At its recent OpenWorld 2017 conference, Oracle kicked off a multi-pronged effort that promises to employ machine learning algorithms and other artificial intelligence (AI) technologies to address data security once and for all. The first of those efforts is centered around a forthcoming managed instance of an autonomous Oracle 18c database due out next year. That offering promises to eliminate the human errors that so often wind up leading to data being improperly accessed.
Armed with those capabilities, the company also launched its Identity Security Operations Center (SOC) portfolio of managed cloud services through which it plans to also employ machine learning and AI technologies to forecast, reduce, detect and automatically resolve cybersecurity threats.
Finally, the company unveiled an updated Oracle Management Cloud, which adds its eponymous Application Performance Monitoring and Infrastructure Monitoring Cloud Services to the core cloud service in addition to new Oracle Cloud Orchestration Service. Most significantly from a security perspective, the company has also enhanced its Log Analytics Cloud Service to enable organizations to monitor, aggregate and analyze both security and operational logs. Armed with that log data, it believes Oracle Management Cloud is an effective alternative to legacy security information event management (SIEM) platforms such as Splunk or the ArcSight platform now owned by Micro Focus.

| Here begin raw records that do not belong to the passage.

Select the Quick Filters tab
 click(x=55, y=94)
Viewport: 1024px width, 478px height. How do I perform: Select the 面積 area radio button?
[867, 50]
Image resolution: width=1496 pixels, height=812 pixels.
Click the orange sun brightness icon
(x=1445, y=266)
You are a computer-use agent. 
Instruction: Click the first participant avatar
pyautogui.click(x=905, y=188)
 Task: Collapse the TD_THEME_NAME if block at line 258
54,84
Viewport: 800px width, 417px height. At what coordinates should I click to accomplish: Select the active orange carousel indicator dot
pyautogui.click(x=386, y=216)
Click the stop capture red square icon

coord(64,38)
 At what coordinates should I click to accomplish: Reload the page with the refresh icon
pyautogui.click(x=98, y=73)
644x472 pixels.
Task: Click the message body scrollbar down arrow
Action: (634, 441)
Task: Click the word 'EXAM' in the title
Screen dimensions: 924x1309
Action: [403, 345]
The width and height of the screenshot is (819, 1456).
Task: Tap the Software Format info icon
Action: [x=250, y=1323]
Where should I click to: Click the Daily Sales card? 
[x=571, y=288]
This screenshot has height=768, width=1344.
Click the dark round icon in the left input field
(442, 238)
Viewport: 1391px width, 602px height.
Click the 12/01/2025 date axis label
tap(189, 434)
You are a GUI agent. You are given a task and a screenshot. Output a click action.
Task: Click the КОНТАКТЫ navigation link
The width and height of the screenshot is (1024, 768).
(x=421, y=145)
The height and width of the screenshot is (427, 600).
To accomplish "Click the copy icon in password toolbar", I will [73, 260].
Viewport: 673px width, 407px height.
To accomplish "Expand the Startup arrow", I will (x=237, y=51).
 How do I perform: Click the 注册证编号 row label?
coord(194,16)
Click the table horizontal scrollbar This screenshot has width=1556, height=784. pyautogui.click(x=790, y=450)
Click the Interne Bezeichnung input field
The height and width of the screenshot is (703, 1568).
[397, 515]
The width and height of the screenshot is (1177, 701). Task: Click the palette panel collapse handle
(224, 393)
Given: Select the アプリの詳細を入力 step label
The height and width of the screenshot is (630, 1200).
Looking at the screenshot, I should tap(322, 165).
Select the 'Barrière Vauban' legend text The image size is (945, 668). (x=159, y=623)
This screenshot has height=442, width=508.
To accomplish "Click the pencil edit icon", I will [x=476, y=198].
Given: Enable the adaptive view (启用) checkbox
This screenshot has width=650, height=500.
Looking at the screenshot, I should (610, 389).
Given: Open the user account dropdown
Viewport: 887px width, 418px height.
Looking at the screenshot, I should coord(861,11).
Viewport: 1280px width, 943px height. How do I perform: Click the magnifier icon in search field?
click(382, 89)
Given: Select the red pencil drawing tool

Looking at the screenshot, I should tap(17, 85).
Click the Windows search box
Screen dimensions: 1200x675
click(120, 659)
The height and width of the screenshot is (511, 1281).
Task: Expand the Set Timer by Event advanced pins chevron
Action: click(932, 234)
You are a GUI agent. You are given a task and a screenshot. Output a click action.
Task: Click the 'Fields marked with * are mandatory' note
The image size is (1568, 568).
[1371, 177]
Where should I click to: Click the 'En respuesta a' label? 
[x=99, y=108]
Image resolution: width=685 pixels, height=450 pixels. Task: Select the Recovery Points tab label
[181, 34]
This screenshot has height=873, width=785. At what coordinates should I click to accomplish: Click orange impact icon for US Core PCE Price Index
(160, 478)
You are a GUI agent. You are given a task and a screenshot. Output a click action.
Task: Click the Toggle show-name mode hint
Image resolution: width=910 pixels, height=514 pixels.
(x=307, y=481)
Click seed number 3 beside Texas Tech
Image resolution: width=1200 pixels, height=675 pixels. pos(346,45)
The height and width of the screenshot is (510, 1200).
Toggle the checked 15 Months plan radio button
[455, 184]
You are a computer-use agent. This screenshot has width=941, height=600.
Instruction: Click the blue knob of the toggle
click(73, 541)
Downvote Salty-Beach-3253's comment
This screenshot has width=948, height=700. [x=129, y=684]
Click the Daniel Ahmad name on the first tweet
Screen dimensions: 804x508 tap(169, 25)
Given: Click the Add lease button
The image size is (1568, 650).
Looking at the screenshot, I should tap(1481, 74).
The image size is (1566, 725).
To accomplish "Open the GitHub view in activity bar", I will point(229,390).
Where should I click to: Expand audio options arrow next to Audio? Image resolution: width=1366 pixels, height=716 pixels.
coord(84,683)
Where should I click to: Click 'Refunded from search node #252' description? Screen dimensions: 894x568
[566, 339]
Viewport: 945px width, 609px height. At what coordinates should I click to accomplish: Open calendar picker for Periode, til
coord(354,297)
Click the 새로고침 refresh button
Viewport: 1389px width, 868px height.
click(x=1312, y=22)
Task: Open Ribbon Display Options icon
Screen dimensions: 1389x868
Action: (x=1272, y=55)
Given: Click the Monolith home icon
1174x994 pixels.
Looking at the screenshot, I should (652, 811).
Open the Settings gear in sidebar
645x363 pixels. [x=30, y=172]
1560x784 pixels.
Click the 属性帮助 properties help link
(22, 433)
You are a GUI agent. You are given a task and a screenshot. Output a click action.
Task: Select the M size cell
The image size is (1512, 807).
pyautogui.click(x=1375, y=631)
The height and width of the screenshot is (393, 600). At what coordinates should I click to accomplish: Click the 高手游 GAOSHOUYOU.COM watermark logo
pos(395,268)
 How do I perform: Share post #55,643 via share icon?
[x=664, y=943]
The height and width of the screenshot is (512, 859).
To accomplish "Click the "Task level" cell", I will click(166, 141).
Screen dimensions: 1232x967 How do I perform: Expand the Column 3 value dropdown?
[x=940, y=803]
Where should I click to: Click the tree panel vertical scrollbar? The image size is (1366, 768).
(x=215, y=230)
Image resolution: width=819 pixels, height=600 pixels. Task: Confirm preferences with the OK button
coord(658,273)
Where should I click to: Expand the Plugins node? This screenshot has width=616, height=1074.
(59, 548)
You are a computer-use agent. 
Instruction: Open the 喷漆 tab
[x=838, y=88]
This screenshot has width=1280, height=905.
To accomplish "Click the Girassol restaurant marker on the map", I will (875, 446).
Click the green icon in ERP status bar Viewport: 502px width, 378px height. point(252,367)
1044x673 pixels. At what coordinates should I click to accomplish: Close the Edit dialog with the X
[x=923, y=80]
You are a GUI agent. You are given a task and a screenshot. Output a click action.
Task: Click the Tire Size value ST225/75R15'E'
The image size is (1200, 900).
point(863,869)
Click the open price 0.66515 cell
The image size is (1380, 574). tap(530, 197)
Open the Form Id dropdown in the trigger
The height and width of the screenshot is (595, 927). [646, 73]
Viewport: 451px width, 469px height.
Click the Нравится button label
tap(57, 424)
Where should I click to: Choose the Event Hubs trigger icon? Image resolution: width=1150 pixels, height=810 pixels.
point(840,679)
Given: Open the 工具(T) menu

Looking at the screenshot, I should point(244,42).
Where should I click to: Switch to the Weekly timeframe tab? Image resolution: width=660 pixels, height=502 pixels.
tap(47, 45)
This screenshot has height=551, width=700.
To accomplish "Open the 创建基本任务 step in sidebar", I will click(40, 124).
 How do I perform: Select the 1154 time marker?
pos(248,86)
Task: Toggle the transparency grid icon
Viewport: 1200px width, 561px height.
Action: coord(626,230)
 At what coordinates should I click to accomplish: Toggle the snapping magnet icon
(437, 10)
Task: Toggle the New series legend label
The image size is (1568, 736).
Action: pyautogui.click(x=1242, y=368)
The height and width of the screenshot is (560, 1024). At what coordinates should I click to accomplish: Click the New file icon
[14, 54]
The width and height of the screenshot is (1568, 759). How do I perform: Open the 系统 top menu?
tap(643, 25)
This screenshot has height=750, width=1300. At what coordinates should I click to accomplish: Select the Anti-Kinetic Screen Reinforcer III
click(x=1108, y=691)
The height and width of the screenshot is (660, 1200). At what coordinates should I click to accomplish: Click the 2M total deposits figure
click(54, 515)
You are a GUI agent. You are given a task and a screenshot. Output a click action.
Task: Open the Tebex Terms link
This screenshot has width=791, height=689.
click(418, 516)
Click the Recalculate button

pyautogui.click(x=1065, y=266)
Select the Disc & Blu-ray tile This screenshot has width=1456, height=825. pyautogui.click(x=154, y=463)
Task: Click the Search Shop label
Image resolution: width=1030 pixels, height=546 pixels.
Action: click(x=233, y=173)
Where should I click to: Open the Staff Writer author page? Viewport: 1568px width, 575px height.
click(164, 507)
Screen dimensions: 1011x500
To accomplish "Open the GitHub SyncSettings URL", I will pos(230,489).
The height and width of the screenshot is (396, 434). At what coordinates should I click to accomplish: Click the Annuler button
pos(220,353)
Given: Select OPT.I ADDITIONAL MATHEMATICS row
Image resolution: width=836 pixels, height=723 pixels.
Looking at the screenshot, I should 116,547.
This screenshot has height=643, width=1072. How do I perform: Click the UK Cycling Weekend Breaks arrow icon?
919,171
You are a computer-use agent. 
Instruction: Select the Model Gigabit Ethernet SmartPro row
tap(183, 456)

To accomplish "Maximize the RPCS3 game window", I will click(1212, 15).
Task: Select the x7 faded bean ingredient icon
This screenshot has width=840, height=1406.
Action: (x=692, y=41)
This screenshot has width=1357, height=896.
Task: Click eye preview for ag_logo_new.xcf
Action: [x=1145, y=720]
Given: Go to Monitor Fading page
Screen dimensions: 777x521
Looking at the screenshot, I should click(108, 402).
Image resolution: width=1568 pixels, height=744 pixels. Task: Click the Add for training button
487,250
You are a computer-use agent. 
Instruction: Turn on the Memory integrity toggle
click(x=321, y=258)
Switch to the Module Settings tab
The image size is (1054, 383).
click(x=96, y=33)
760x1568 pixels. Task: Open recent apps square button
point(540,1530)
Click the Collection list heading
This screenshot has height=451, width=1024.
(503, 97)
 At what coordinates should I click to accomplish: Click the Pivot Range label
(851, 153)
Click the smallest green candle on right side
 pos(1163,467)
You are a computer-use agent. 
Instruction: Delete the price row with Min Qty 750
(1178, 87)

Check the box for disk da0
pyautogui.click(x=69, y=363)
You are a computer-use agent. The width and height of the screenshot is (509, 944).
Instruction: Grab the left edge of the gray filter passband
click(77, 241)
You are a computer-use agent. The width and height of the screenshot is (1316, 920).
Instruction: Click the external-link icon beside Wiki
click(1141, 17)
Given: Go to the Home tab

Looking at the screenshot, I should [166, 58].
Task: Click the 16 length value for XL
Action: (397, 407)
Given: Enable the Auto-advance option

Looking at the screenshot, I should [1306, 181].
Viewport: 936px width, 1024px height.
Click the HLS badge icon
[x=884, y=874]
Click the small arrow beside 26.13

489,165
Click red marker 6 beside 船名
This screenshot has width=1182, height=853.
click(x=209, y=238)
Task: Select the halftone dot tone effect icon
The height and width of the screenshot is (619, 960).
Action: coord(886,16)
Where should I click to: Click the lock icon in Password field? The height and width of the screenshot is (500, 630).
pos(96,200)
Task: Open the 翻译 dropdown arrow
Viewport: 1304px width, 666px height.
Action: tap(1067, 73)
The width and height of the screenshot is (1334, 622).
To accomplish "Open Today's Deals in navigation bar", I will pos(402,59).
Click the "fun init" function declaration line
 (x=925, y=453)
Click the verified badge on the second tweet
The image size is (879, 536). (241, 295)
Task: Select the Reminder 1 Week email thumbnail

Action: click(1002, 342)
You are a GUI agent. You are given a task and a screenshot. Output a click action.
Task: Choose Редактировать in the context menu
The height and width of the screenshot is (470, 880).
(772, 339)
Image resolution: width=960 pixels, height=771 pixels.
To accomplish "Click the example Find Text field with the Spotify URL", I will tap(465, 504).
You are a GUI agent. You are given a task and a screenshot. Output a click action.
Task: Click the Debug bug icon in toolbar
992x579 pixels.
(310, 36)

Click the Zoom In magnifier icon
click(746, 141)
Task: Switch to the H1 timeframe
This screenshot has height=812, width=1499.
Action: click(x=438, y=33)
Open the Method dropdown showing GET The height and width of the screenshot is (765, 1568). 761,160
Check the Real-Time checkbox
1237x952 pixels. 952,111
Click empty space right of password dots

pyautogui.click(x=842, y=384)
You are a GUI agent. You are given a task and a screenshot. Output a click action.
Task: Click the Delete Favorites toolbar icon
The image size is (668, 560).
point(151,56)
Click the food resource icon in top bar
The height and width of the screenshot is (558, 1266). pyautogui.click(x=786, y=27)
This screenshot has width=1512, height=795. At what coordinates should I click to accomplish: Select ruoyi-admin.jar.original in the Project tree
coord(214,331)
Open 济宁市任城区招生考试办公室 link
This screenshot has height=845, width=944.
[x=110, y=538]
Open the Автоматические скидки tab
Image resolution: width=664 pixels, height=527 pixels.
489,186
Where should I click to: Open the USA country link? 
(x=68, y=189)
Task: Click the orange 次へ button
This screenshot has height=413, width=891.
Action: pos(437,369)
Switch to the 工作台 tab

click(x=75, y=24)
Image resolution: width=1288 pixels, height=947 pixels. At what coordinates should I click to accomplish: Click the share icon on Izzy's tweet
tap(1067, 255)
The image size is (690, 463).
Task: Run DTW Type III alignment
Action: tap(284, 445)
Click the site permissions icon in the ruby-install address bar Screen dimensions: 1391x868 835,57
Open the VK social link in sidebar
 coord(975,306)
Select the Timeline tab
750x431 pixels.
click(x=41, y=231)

While the autonomous database is squarely focused on securing data once it’s stored in an Oracle database, Oracle Identity SOC and Oracle Management Cloud are designed to employed across any application and infrastructure on-premises or deployed in a public cloud, says Dan Koloski, vice president of product management and business development for Oracle. Given the amount of data the company can collect and apply algorithms against, Koloski says it’s simply not possible for any internal IT organization to deliver an equivalent security and management capability on its own.
Rather the focusing solely on trying to secure applications, Koloski says, the Oracle initiatives are aimed at the entire stack, including the data being accessed by an application. If the data itself is secured, the degree to which an application is compromised becomes less relevant. The initiatives are significant from a DevSecOps perspective because too much money is being spent on security technologies that would not be required if data was secure in the first place, he says. Oracle uniquely has the resources and expertise needed to accomplish that goal using algorithms in the cloud to essentially combat the algorithms now being used by cybercriminals and nation states to compromise IT security, he adds.
Naturally, not every IT professional is going to agree on the degree to which Oracle can resolve all cybersecurity issues. But it is making clear that algorithms and other AI technologies will be a fundamental part of the IT security equation. As such, any approach to DevSecOps going forward won’t need to distinguish between what security tasks and functions in the future should be best left to a machine versus IT security professional and application developers.